A base biológica para tamanha modificação é estudada por poucos especialistas, o que torna a desordem um grande mistério ainda a ser desvendado. Allan Shore, professor da Universidade de Los Angeles, Bethany Brand, professora de psicologia da Universidade de Towson e Russell Meares, professor e psiquiatra da Universidade de Sidney na Austrália, são alguns dos pesquisadores que mais conseguiram explicar a base biológica e consequências do transtorno dissociativo.
O estranho caso da mulher que possuía 10 personalidades
O principal caso desse transtorno foi de uma alemã, a qual apresentava cerca de dez personalidades diferentes, porém só enxergava com algumas delas. B.T, como prefere ser identificada, sofreu um acidente de carro e foi diagnosticada com cegueira cortical, causada – de acordo com seu laudo médico – pelo dano cerebral ocasionado pelo acidente. Não obstante, anos após o acidente, em uma das visitas ao psiquiatra, ela conseguiu enxergar a capa de uma revista do consultório.
Com exclusividade para a Jornalismo Júnior, o professor assistente de psicologia médica do Instituto de Medicina Psicológica de Munique, que participou do tratamento de B.T, Hans Strasburger, afirmou que essa desordem pode afetar áreas como a memória, ocasionando as amnesias dissociativas, enquanto o paciente está com estado de ser alterado e também a visão, como foi o caso da alemã. O mais interessante foi que, em exames feitos, enquanto B.T dizia estar enxergando, a parte do cérebro responsável pelo sentido estava, de fato, ativada, e quando ela afirmava não estar enxergando, essa mesma área não estava ativada. De acordo Hans, a paciente já não está em tratamento e sua situação atual é a de uma pessoa cega que, de vez em quando, consegue ver.
O diagnóstico para o transtorno dissociativo de personalidade é difícil e controverso. Em entrevista para o Jornalismo Júnior, o médico psiquiatra e pesquisador australiano Joan Haliburn afirma que a alteração geralmente é percebida após algum trauma pessoal como abuso sexual, físico ou emocional. Joan prefere afirmar que não são mudanças de personalidade e sim de “estados de ser” e, muitas vezes, esses estados podem ser parecidos com a personalidade dos responsáveis pelos traumas vividos pelo paciente. O médico ainda aborda a relação do paciente com a família, a qual muitas vezes é negligente, conservadora de um modo negativo ou intrusiva, a ponto de não perceber o efeito devastador de sua conduta na vida da pessoa que apresenta tal distúrbio. Dessa forma, as mudanças de “estado do ser” são vistas, segundo o médico, como uma forma de defesa que o paciente, inconscientemente, cria para lidar com seus abalos emocionais.

Material de estudo.

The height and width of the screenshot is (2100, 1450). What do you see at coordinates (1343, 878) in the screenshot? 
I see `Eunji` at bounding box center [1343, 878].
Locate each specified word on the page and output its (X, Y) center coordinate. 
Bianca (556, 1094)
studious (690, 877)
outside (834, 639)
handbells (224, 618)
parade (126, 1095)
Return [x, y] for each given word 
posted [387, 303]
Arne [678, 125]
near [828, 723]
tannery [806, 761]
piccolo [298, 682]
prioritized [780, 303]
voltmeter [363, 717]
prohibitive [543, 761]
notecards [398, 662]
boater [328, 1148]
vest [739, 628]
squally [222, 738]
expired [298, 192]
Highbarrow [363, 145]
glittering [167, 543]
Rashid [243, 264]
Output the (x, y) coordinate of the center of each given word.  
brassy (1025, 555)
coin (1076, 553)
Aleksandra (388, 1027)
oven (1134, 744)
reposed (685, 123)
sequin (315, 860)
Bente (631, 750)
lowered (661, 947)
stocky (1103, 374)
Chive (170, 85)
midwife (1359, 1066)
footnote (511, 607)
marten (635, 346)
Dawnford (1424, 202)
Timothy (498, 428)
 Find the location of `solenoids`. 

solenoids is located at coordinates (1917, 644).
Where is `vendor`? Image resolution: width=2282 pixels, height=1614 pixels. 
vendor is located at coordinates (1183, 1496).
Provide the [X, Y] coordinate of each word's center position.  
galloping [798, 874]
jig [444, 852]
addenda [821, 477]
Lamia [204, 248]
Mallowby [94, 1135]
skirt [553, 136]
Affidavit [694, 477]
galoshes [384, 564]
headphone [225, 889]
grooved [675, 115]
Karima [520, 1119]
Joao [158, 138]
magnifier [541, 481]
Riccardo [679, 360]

Objetivo do exercício. Transcreva literalmente o trecho sobre o transtorno dissociativo, começando nas palavras que contêm "O estranho caso" e parando logo depois de "revista do consultório.". As linhas não têm nenhum papel aqui.

Resposta.
O estranho caso da mulher que possuía 10 personalidades
O principal caso desse transtorno foi de uma alemã, a qual apresentava cerca de dez personalidades diferentes, porém só enxergava com algumas delas. B.T, como prefere ser identificada, sofreu um acidente de carro e foi diagnosticada com cegueira cortical, causada – de acordo com seu laudo médico – pelo dano cerebral ocasionado pelo acidente. Não obstante, anos após o acidente, em uma das visitas ao psiquiatra, ela conseguiu enxergar a capa de uma revista do consultório.